The mid-morning search went smoothly, as Ali did not resist, officials say.
A local civilian showed up at one of the American army compounds and offered to show the American soldiers where Ali lived, said Lt. Col. Marcus DeOliveira, commander of the 1st Brigade's 1st Battalion. Special Forces was called in and 101st troops accompanied them as a backup.
``Instead of us trying to go in there, we figured it was better the Special Forces went in and got him,'' DeOliveira said. ``I don't know exactly what happened, because they negotiated his surrender. I didn't get involved other than (to) establish security.''
- It wasn't land mines but unexploded American artillery bomblets that injured five 101st soldiers Saturday night when they drove their Humvees over something that sent shrapnel into two of the cars.
Capt. Gary Pool, intelligence officer for the 1st Brigade's 1st Battalion, said the explosives were not land mines, but most likely ``dual-purpose improved conventional munitions.''
``Before we came here there was a lot of enemy, and some DPICM were used by 3rd Infantry Division,'' Pool said. ``Unfortunately, some didn't explode'' when they first hit the ground, ``and our guys ran over them. The civilians put them on the side of the road, but we're going to clean them up before someone else gets hurt. They were duds but still dangerous.''
DPICMs work a bit like cluster bombs - each artillery round that is shot contains scads of little grenades, or bomblets, that spray out before the shot hits the ground. The ``dual-purpose'' grenades can be used on both soldiers and objects, such as armored personnel carriers.

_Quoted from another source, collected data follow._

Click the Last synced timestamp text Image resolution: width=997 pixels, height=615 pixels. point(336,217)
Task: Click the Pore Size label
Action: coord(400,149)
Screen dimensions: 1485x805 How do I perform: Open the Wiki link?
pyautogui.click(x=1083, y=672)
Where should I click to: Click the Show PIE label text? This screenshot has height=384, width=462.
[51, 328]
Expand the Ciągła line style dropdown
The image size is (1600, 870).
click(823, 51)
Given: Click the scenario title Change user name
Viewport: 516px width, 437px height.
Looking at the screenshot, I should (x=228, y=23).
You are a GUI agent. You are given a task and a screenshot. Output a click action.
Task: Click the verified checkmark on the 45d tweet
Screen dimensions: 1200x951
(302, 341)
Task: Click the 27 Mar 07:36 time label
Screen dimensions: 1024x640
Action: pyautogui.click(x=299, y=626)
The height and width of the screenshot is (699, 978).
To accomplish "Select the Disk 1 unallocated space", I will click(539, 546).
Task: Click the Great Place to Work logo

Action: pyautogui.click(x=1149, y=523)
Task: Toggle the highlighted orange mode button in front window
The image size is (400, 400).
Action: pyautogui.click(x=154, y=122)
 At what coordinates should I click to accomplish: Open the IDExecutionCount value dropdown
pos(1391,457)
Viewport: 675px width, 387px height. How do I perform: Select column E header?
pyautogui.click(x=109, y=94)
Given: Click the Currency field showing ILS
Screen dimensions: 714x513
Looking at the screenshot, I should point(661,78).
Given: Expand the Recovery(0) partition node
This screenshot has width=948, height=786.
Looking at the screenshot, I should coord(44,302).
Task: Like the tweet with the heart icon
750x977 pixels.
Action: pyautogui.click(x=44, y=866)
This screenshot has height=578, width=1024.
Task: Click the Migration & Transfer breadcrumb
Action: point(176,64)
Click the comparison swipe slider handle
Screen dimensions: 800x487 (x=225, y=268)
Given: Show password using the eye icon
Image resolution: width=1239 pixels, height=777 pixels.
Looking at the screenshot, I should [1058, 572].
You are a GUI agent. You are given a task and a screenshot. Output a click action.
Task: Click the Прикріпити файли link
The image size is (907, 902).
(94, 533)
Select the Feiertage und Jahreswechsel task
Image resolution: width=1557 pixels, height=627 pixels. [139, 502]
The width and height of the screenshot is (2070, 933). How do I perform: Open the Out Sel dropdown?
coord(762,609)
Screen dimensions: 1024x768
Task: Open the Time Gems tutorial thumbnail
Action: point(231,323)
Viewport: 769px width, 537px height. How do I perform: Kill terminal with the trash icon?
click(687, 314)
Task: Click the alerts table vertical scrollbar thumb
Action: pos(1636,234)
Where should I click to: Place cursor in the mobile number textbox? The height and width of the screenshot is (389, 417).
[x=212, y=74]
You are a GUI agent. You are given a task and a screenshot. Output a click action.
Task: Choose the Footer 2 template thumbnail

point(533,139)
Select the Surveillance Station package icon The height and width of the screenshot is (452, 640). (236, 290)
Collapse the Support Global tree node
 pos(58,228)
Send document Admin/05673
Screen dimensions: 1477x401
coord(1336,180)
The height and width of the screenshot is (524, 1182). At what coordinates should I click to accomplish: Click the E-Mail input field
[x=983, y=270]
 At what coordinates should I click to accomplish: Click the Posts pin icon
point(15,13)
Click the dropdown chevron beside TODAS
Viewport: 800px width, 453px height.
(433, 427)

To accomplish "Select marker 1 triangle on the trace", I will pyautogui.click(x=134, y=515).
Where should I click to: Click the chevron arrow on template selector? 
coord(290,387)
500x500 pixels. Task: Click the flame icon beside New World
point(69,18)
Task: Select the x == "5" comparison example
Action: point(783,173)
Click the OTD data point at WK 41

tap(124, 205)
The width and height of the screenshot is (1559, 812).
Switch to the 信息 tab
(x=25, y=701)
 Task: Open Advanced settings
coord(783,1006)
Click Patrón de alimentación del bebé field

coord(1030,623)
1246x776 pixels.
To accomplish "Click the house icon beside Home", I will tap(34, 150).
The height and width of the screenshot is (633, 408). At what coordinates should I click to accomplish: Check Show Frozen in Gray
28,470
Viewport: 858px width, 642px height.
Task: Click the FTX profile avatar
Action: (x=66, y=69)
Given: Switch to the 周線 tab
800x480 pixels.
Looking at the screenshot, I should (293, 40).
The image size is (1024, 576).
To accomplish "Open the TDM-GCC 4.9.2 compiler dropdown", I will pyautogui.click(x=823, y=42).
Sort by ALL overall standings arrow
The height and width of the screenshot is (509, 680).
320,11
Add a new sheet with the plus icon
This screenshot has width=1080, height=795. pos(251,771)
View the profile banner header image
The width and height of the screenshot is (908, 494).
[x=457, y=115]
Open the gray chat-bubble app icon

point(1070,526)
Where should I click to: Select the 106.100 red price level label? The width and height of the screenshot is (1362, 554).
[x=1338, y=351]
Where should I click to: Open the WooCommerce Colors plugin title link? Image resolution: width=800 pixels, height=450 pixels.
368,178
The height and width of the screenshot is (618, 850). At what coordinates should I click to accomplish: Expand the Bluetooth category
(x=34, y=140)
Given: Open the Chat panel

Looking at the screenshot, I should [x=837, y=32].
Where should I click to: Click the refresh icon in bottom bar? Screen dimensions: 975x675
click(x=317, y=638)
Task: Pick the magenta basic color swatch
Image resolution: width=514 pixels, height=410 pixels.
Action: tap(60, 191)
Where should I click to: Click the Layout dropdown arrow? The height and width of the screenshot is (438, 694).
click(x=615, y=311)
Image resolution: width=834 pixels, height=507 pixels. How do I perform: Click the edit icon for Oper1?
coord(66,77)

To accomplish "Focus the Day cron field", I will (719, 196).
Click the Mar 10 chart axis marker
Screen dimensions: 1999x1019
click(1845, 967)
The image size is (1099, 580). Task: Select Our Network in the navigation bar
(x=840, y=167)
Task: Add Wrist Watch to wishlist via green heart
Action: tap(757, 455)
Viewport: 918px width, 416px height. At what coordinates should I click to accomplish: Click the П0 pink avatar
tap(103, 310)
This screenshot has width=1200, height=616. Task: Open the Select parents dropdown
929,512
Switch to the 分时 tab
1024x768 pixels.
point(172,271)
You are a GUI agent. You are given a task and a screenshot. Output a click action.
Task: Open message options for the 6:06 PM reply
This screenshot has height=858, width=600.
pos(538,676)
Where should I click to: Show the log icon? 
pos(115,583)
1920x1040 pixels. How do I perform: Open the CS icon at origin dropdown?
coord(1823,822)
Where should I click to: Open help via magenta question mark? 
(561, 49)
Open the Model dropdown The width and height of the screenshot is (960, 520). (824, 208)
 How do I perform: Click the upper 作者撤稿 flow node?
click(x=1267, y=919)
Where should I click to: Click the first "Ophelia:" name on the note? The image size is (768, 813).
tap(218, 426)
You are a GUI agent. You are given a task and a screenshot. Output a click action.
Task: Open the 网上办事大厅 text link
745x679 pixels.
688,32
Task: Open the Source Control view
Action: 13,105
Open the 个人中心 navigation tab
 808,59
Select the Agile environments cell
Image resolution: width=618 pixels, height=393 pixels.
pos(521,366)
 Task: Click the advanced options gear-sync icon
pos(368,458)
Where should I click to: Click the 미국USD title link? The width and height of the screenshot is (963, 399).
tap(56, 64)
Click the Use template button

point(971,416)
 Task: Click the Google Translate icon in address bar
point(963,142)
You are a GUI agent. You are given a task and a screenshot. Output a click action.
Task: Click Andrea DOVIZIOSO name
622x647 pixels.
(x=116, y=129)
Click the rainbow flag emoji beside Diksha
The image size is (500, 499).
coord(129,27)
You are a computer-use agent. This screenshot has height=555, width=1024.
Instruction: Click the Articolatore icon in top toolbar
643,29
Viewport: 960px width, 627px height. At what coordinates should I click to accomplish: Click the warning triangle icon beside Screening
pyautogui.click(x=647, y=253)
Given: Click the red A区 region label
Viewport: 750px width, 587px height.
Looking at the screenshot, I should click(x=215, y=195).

Compared to other types of artillery rounds, DPICMs have a ``significant'' dud rate of up to 2%-5%, depending on the type of terrain they're shot over, according to the nonprofit defense think tank GlobalSecurity.org. The duds ``can slow free movement'' of soldiers through an area where the rounds have been fired, the group says.
The five soldiers, who are in Company A of the 1st Brigade's 1st Battalion, were recovering from shrapnel wounds yesterday and are expected to return to work soon, officials said. The names of the injured were not released.
- First Battalion of the 1st Brigade yesterday found 310 rocket-propelled grenade launchers, 312 RPG rounds, one 60mm mortar launcher and 24 anti-personnel mines.
``It was about a truckload,'' DeOliveira said, adding that no chemical weapons have been found despite tips from some civilians.
Since March 30, about 660 mortar weapons, nearly 10,000 mortar rounds, 6,000 machine guns, 4,000 machine gun rounds, six anti-aircraft and artillery pieces, 13 vehicles, one tank and one radar system was seized by the battalion, Pool said.